For all other patients we're using N95s and covering it with a surgical mask (to prevent the N95 from becoming soiled in order to reuse), + goggles, double gloves, and yellow gown during intubation. After intubation a surgical mask and goggles only are considered okay. For MAC cases we're being required to wear an N95 mask and observe droplet precautions for the entire case since their airway isn't secured.
We're avoiding LMAs, we're performing RSIs (with succinycholine instead of rocuronium-not sure if it's a cost issue) on everybody and avoiding bag mask ventilation. I'm personally using the Glidescope or some other form of video laryngoscopy on everybody just minimize mouth opening and get the tube in quickly, and during emergence from general anesthesia and extubation, I'm putting my N95 and goggles back on and performing deep extubations on all who don't have any contraindications (A technique where we get the patient breathing spontaneously off of the ventilator while still anesthetized with our volatile agent/gas that prevent patients from bucking and coughing everywhere).
murseman24, MSN, CRNA
316 Posts
17 hours ago, ProgressiveThinking said:For any patients who are high risk, symptomatic, or confirmed we're wearing PAPR with droplet precautions along with double gloving.

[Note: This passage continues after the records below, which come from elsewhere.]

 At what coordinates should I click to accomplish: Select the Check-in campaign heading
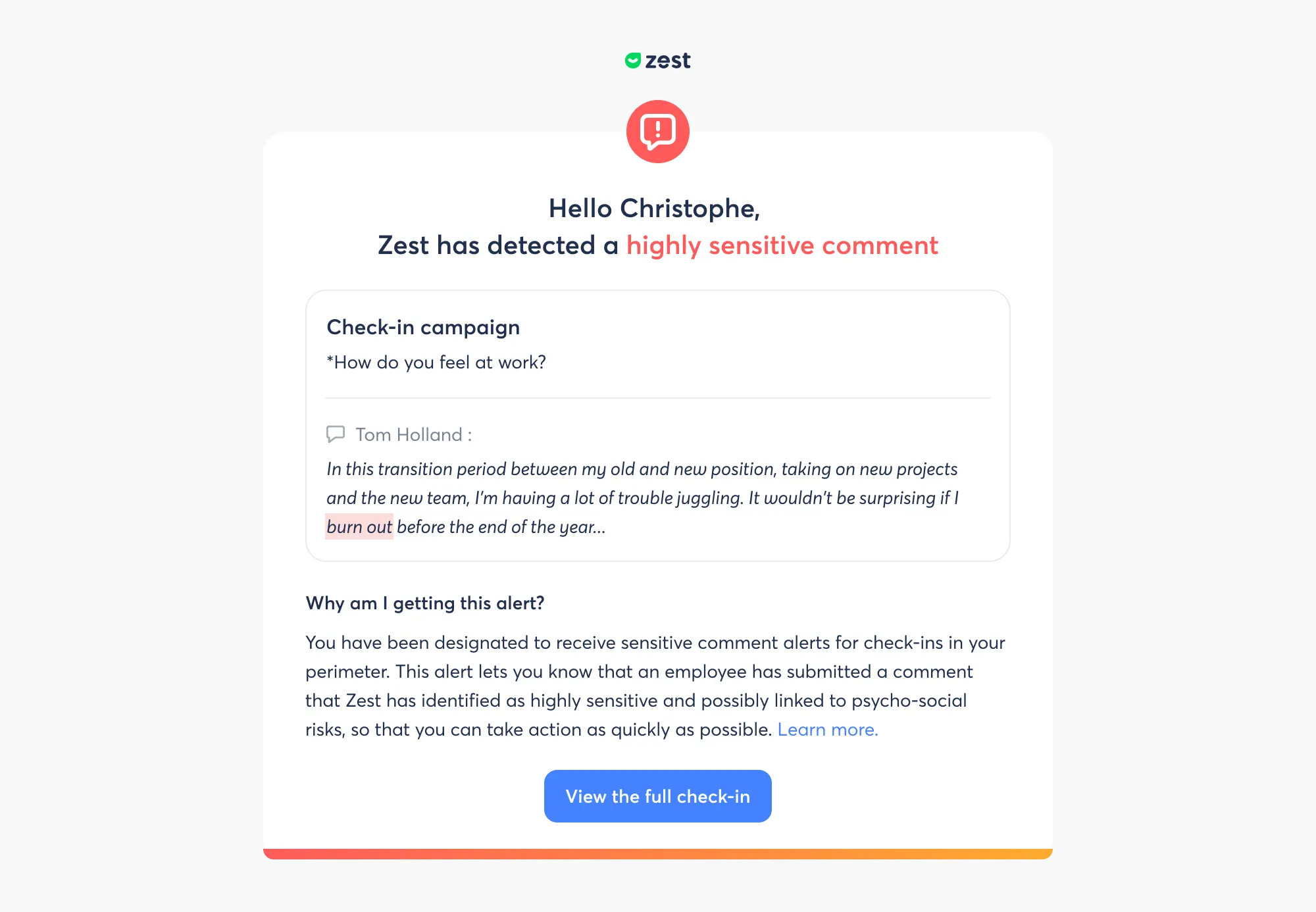(x=423, y=327)
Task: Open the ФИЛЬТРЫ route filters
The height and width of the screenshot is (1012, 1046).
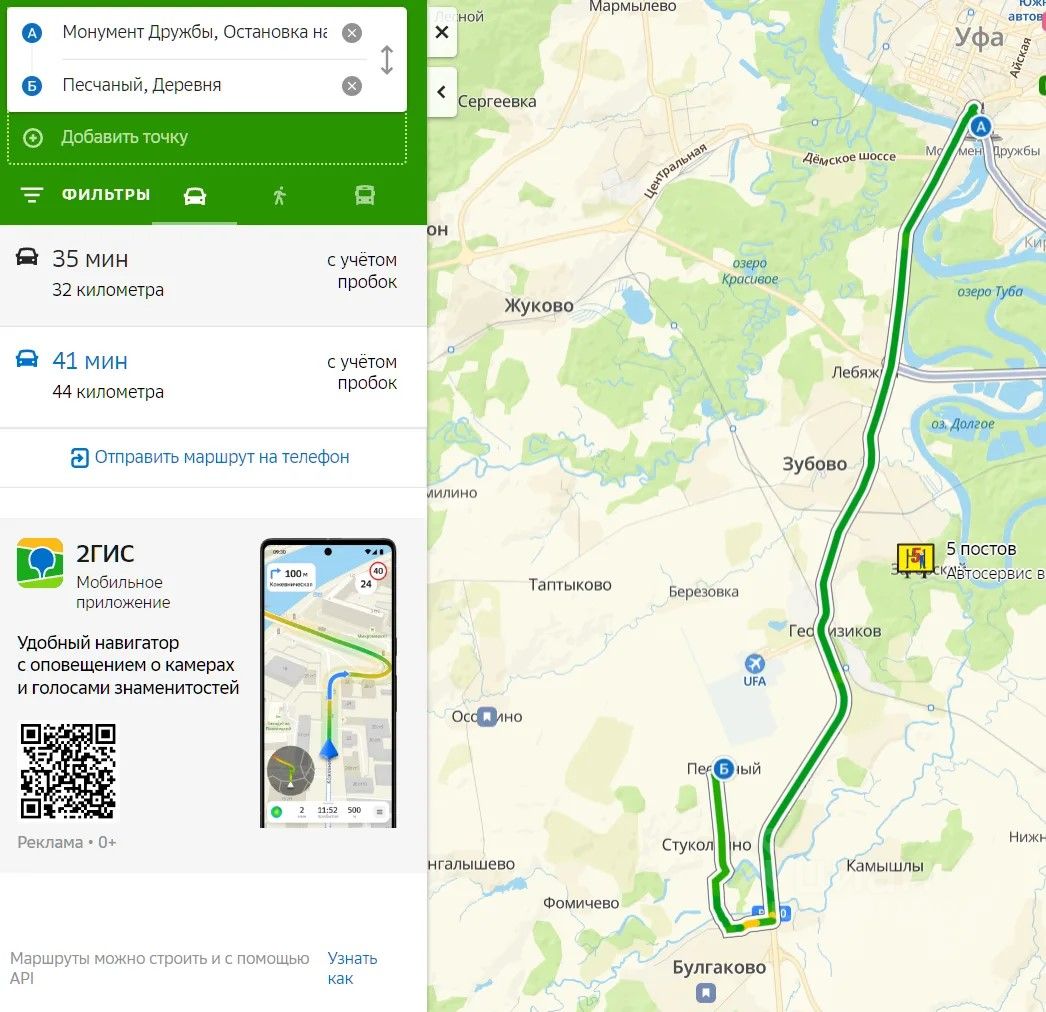Action: point(85,195)
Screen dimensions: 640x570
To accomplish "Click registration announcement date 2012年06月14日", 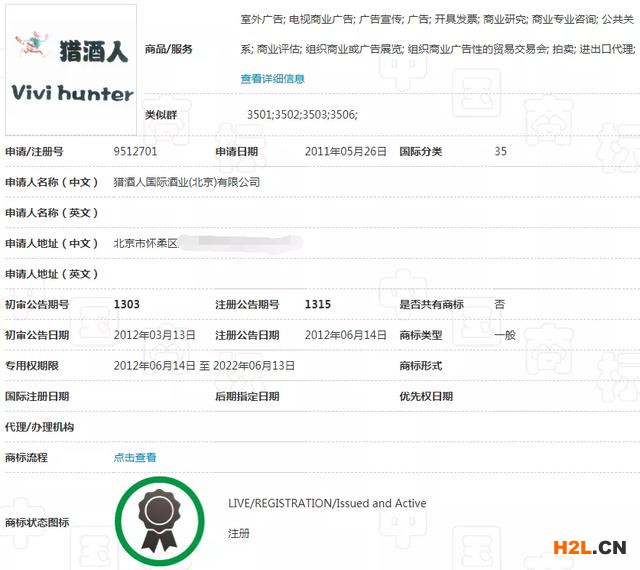I will point(345,335).
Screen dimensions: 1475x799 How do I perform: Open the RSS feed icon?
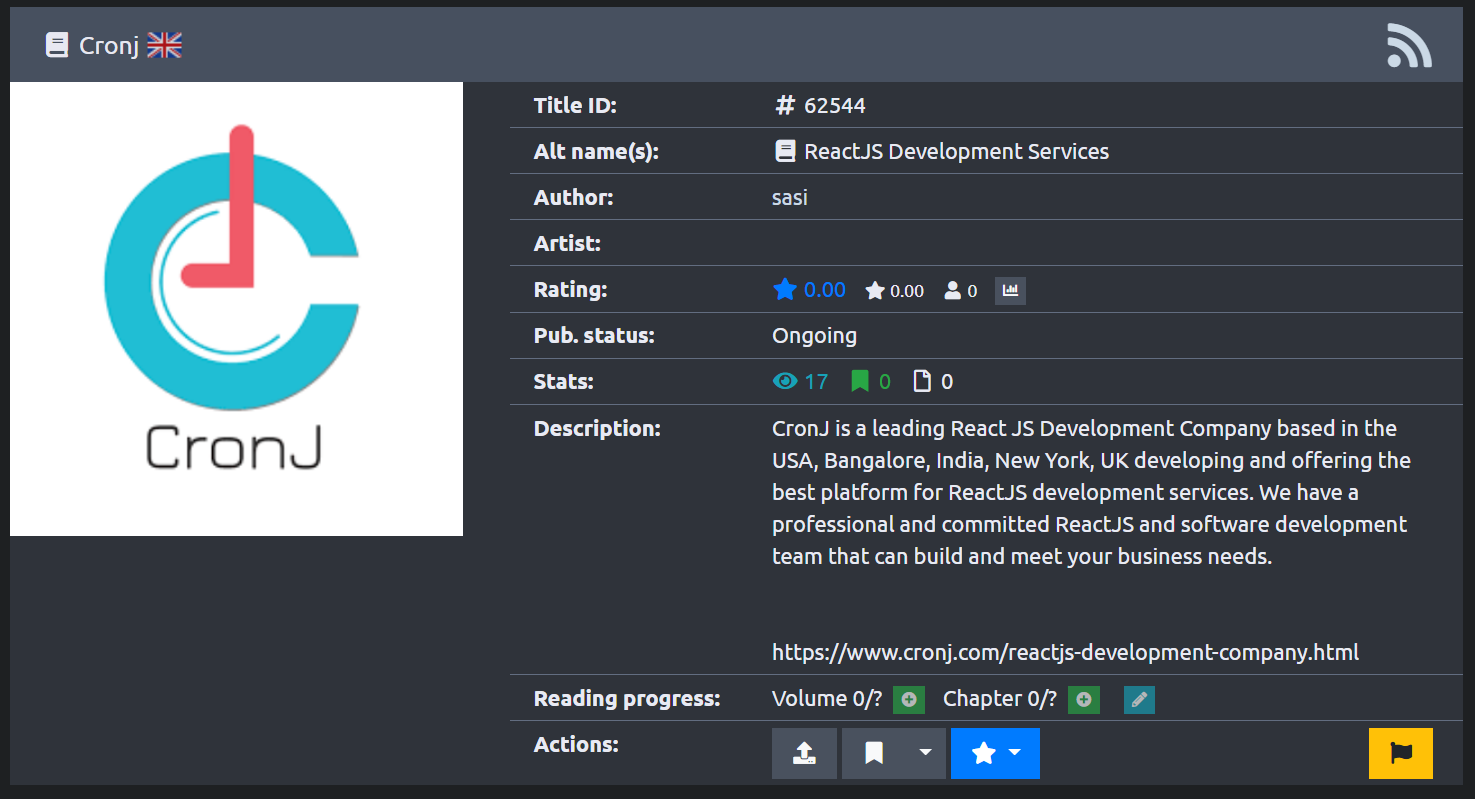click(1409, 46)
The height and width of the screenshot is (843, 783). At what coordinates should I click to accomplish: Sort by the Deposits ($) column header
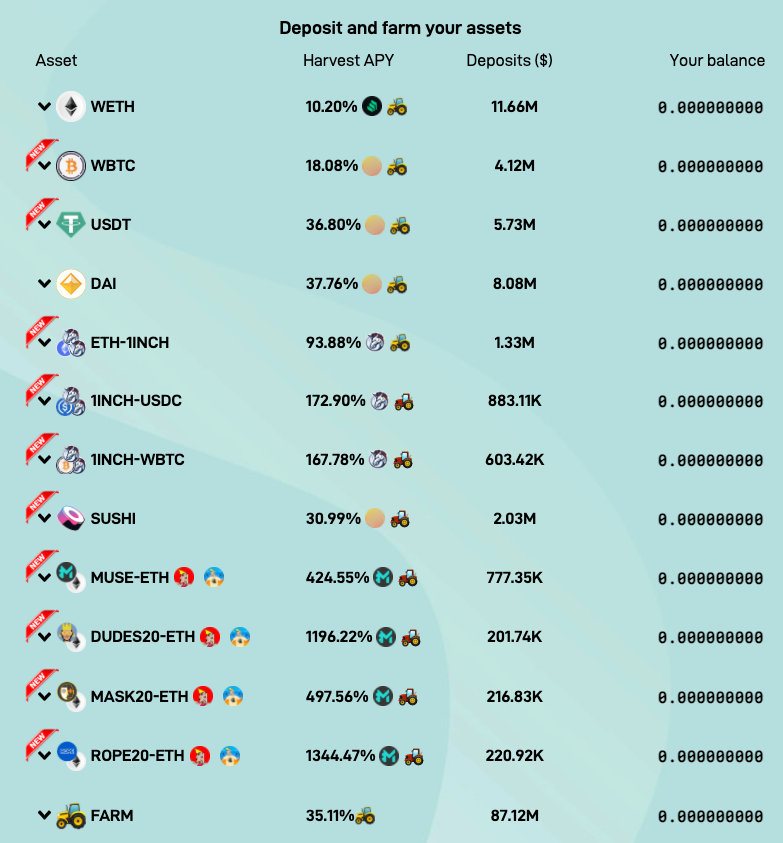[x=509, y=60]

For all other patients we're using N95s and covering it with a surgical mask (to prevent the N95 from becoming soiled in order to reuse), + goggles, double gloves, and yellow gown during intubation. After intubation a surgical mask and goggles only are considered okay. For MAC cases we're being required to wear an N95 mask and observe droplet precautions for the entire case since their airway isn't secured.We're avoiding LMAs, we're performing RSIs (with succinycholine instead of rocuronium-not sure if it's a cost issue) on everybody and avoiding bag mask ventilation. I'm personally using the Glidescope or some other form of video laryngoscopy on everybody just minimize mouth opening and get the tube in quickly, and during emergence from general anesthesia and extubation, I'm putting my N95 and goggles back on and performing deep extubations on all who don't have any contraindications (A technique where we get the patient breathing spontaneously off of the ventilator while still anesthetized with our volatile agent/gas that prevent patients from bucking and coughing everywhere).
Any MAC bronchs?
ghillbert, MSN, NP
3,796 Posts
Check ELSO> recommend to use VL for intubation instead of DL, avoid bipap, minimize aerosol procedures.
18 hours ago, murseman24 said:Any MAC bronchs?

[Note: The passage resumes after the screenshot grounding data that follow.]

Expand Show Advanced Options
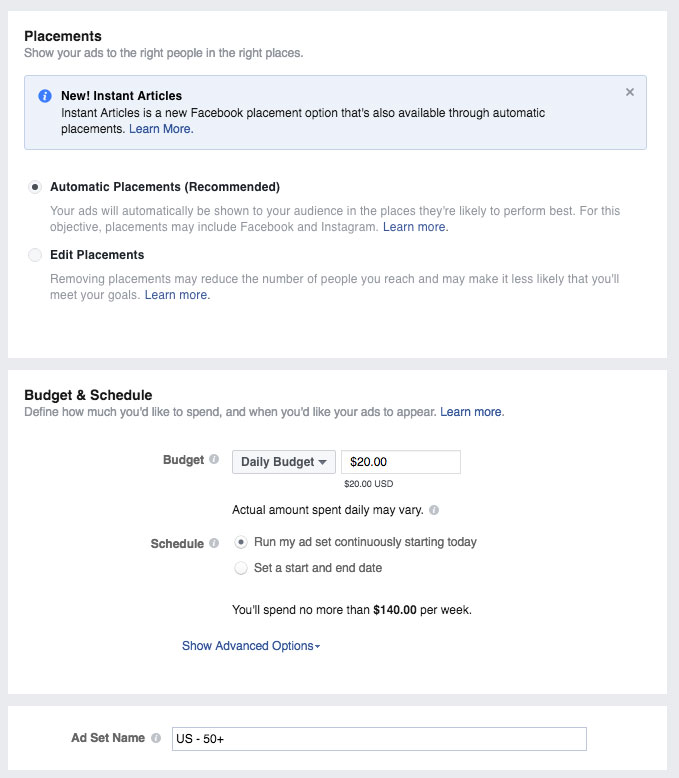The height and width of the screenshot is (778, 679). click(250, 646)
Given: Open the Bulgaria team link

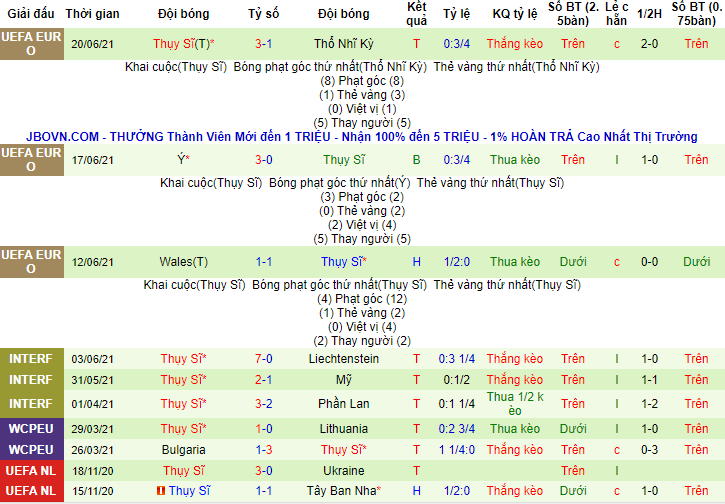Looking at the screenshot, I should coord(183,450).
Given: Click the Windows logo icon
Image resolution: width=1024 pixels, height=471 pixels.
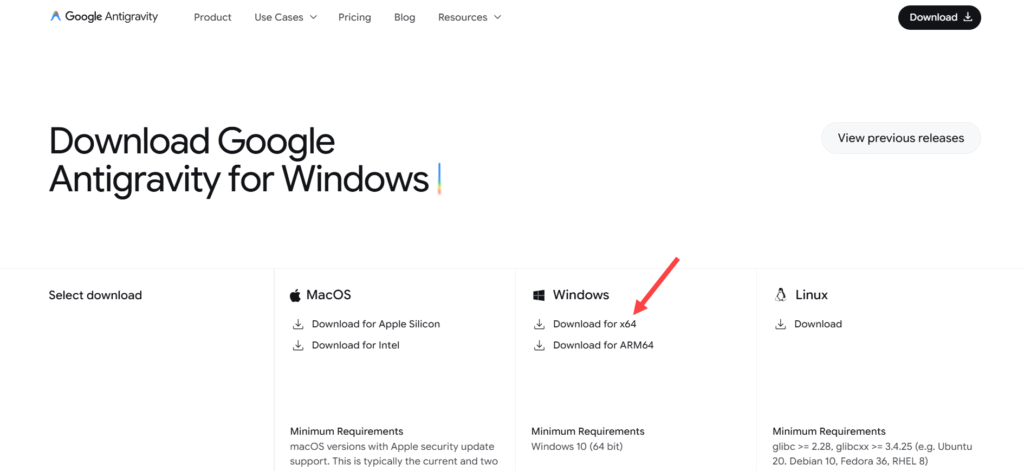Looking at the screenshot, I should (538, 295).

N95 and goggles on during the entire case if asymptomatic and low risk. If symptomatic and/or high risk then our protocol is to use a papr and gown up.

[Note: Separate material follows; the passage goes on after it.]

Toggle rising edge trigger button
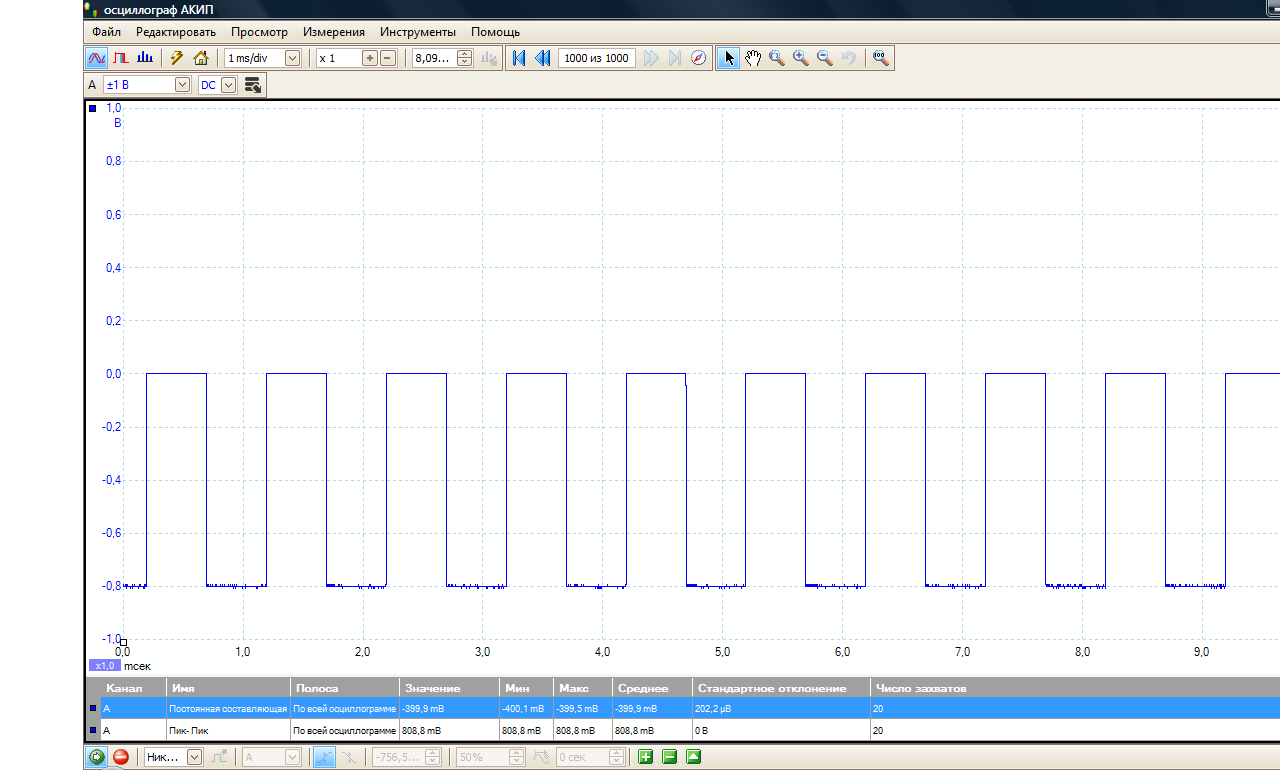This screenshot has height=770, width=1280. [325, 757]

On 3/21/2020 at 11:06 AM, ProgressiveThinking said:N95 and goggles on during the entire case if asymptomatic and low risk. If symptomatic and/or high risk then our protocol is to use a papr and gown up.
Wouldn't a tube or LMA be better?
12 minutes ago, murseman24 said:wouldn't a tube or LMA be better?
wouldn't a tube or LMA be better?
A tube yes (but even then you can still be exposed), an LMA I'm unsure of. I'm intubating everybody and trying to avoid MAC cases in general unless it's a quick and short case and the patient is low risk.
subee, MSN, CRNA
1 Article; 5,901 Posts
I just read this morning of the technique of wrapping the LMA tube with clear adhesive dressing that covers the mouth and and wraps itself around the tube. Doing intubations outside of the OR is a riskier proposition than under the controlled circumstances of the OR. Having to use Sux allows tube to go in faster but in the rush of attempting to get tube in quickly, the patient might not be totally relaxed and cough in your face. So yes, it can be a messy procedure. I have been thrown up on because staff was not applying enough cricoid pressure.